Fińskie oddziały ruszają do kontrataku 11 grudnia, ale zostają powstrzymane, ale blokują jedyną drogę na zachód, prowadzącą przez wąski przesmyk między jeziorkami. W Wigilię Sowieci wyprowadzają własny kontratak - i on zawodzi. Potem wyprowadzili własne kontrataki, które 27 grudnia powodują załamanie się linii 163. Dywizji, która w panice ucieka na wschód, porzucając sprzęt ciężki. Sowieci stracili ponad tysiąc ludzi, Finowie zaś, wzmocnieni dwoma dalszymi pułkami, zwrócili się na południe, gdzie podążała 44. Dywizja Strzelecka kombriga Aleksieja Winogradowa.

Finowie wtedy sięgają po swoją najbardziej przerażającą taktykę. Motti.

Motti po fińsku oznacza stertę drewna. Fiński drwal ciął drzewa, układał je w motti, oznaczał i szedł dalej. Im więcej motti ułożył, tym więcej zarobił. Tym razem motti oznaczały kotły.

Na drodze do Raate Finowie okrążają 44. DS, wzmocnioną 3. pułkiem NKWD. Długa na kilkanaście kilometrów kolumna, posuwająca się wąską leśną drogą jest idealnym celem. Finowie niszczą najpierw pierwsze i ostatnie pojazdy w kolumnie. Wąskość drogi i miny po bokach uniemożliwiają pozostałym wymanewrowanie zniszczonych. Z drzew i wzgórz odzywają się ukryci fińscy snajperzy. Strzelają nieśpiesznie, jakby delektowali się chwilą. Eliminują dowódców i komisarzy, obsługi kaemów i saperów.
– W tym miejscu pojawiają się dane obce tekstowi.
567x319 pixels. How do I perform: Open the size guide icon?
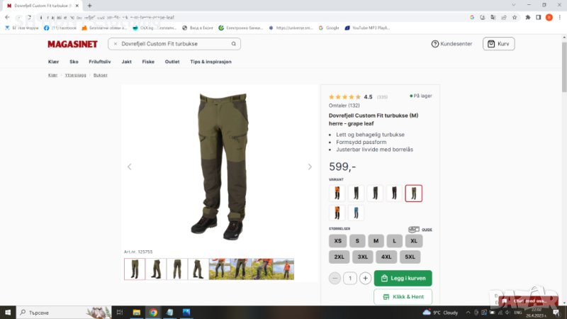(x=419, y=230)
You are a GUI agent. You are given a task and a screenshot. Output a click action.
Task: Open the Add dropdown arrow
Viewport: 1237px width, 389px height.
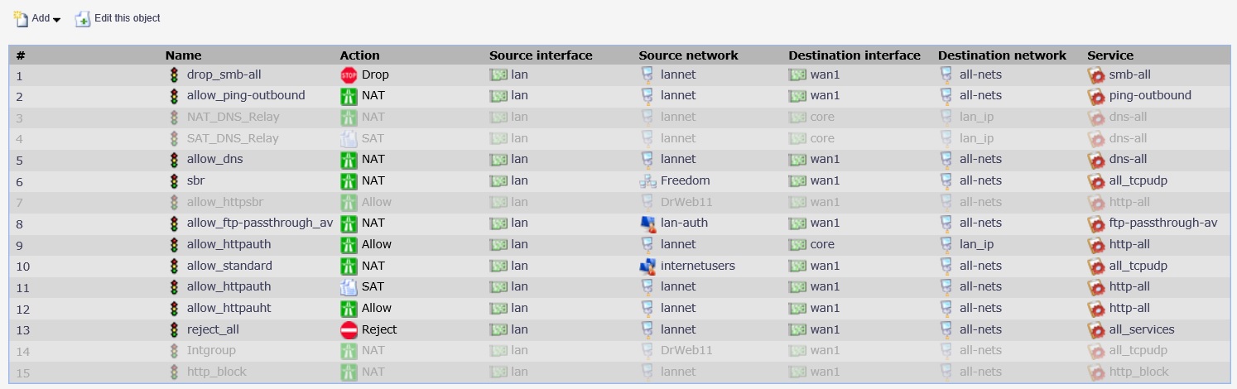point(56,19)
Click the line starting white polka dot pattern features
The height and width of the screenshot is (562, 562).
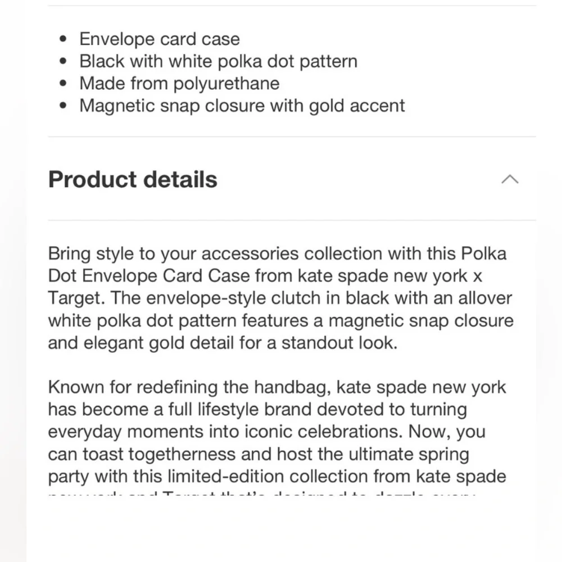[x=280, y=321]
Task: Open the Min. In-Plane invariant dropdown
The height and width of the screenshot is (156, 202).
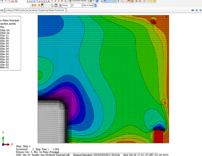Action: (88, 5)

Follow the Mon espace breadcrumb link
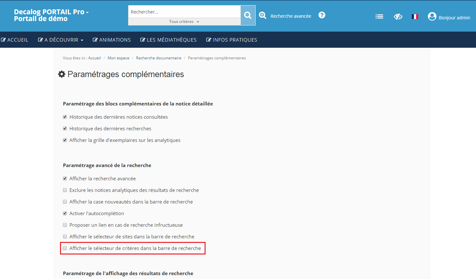pos(118,58)
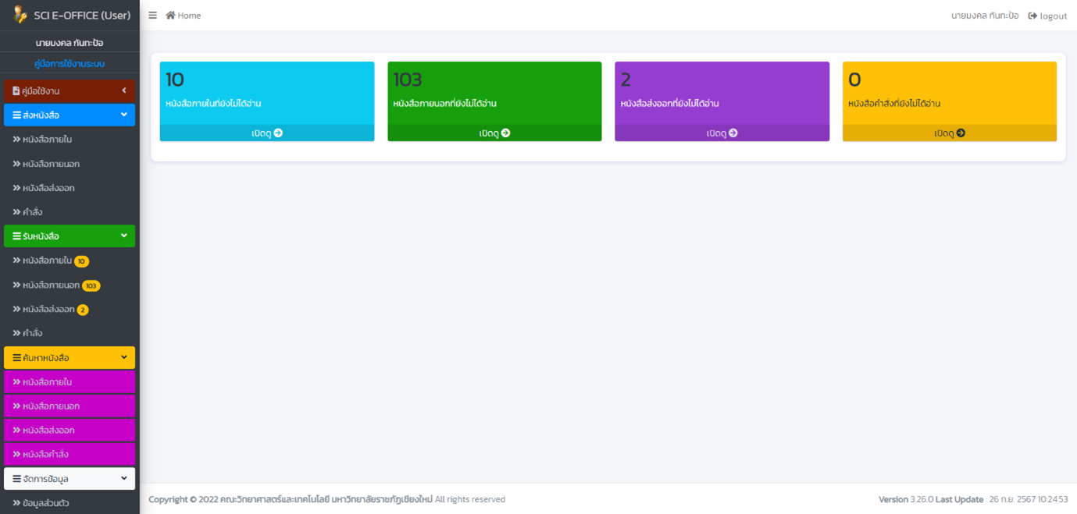Click the yellow 103 badge in sidebar
This screenshot has width=1077, height=514.
91,285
Gdy zapada noc, z lasu wyłaniają się jak duchy patrole ''sisti'' - ''leśnych wilków''. Sieją ogniem z pistoletów maszynowych, obrzucają granatami kolumnę i znikają w mroku. Saperzy tarasują drogę i odcinają sowieckie oddziały od siebie. Wielka kolumna rozcinana jest na małe, odizolowane od siebie kotły. Każdy później pomału jest likwidowany. Długa kolumna pokrywa się dymiącymi wrakami i ciałami poległych. Po czterech dniach, 8 stycznia 1940, sowiecka dywizja przestaje istnieć.
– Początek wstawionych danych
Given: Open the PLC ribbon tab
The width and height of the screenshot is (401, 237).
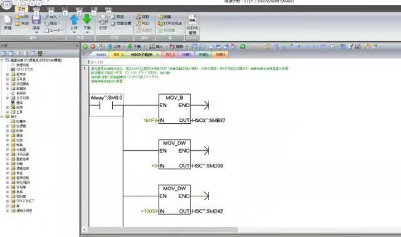Looking at the screenshot, I should click(65, 9).
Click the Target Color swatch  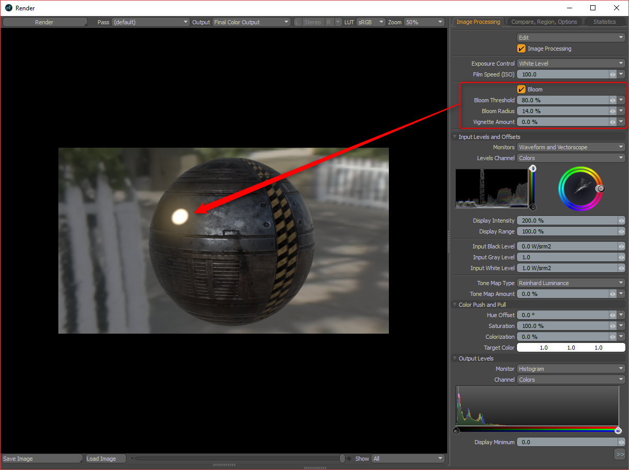(571, 348)
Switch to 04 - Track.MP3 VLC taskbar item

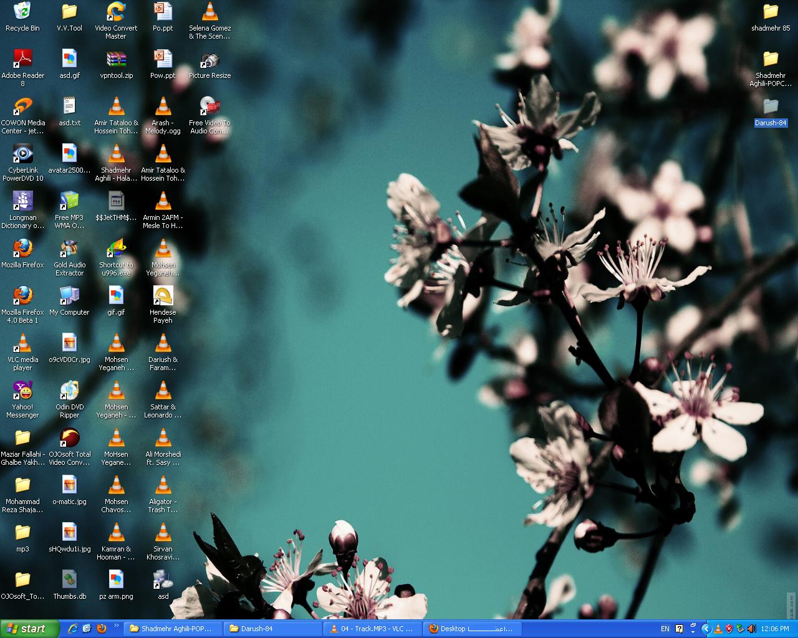pos(372,629)
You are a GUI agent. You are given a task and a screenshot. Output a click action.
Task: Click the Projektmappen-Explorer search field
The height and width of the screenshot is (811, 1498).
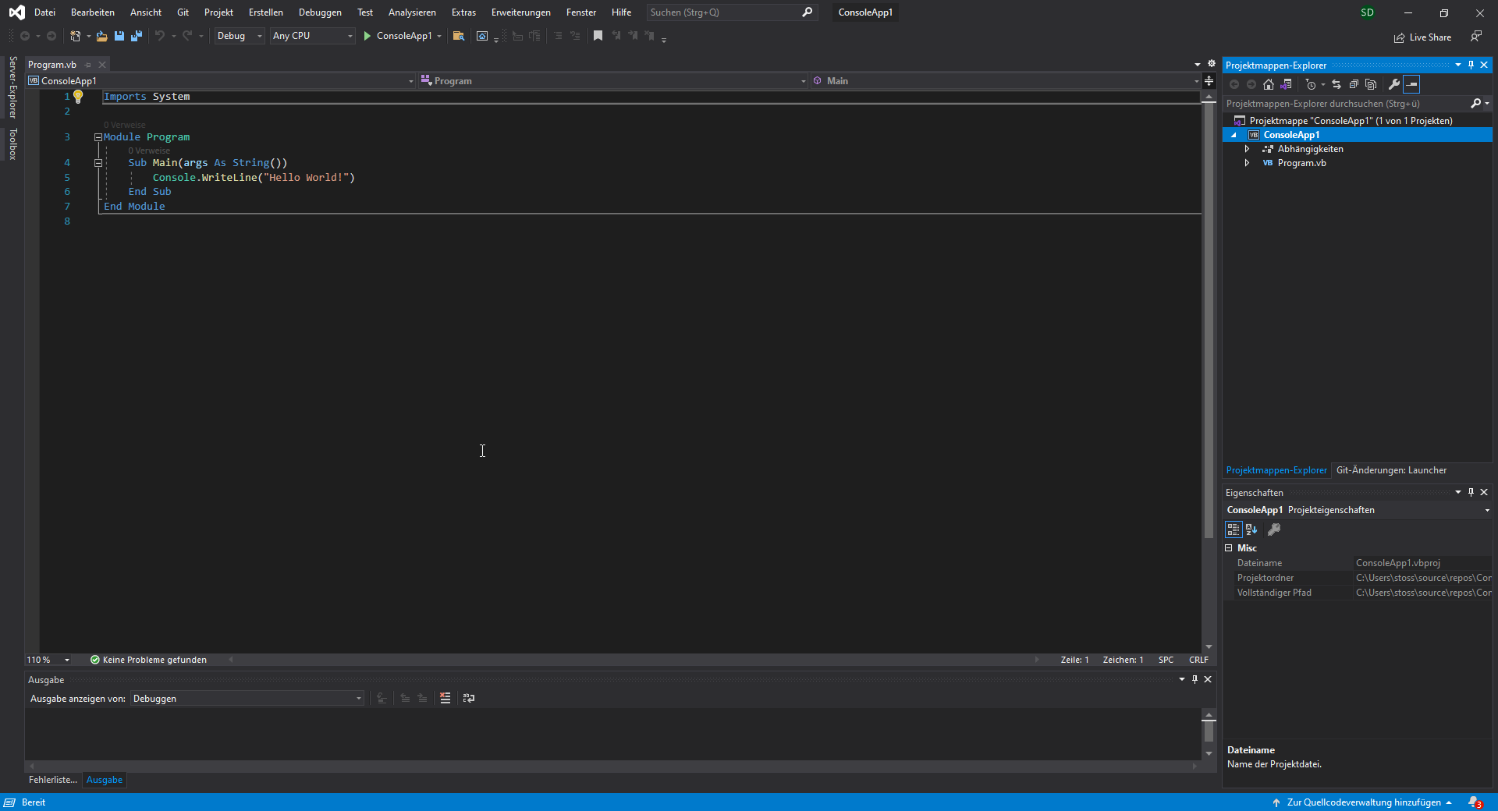click(1344, 104)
Katastrofa pod Suomussalmi Sowietom przyniosła 29 tysięcy zabitych i wziętych do niewoli. Z 45 tysięcy. Obie dywizje przestają istnieć. Finowie tracą 29 razy mniej ludzi. Zdobywają m.in. 43 czołgi, 100 dział, 260 ciężarówek i 1170 koni.

Bitwa pod Suomussalmi jest do dzisiaj uznawana za symbol bohaterstwa fińskiego żołnierza.

#talvisota

Autor postu: II wojna światowa w kolorze

#iiwojnaswiatowa #gruparatowaniapoziomu #qualitycontent #historiajednejfotografii #zdjeciazwojny
Mleko_O - #iiwojnaswiatowawkolorze

Fiński żołnierz zagląda do zniszczonego czołgu ...

źródło: comment_GSkCT7wQ6OLS6cYT5Bsmm30muKC8swuP.jpg

Pobierz
  • 11
@Mleko_O: tak to jest jak zadziera sie z ludzmi urodzonymi w sniegu.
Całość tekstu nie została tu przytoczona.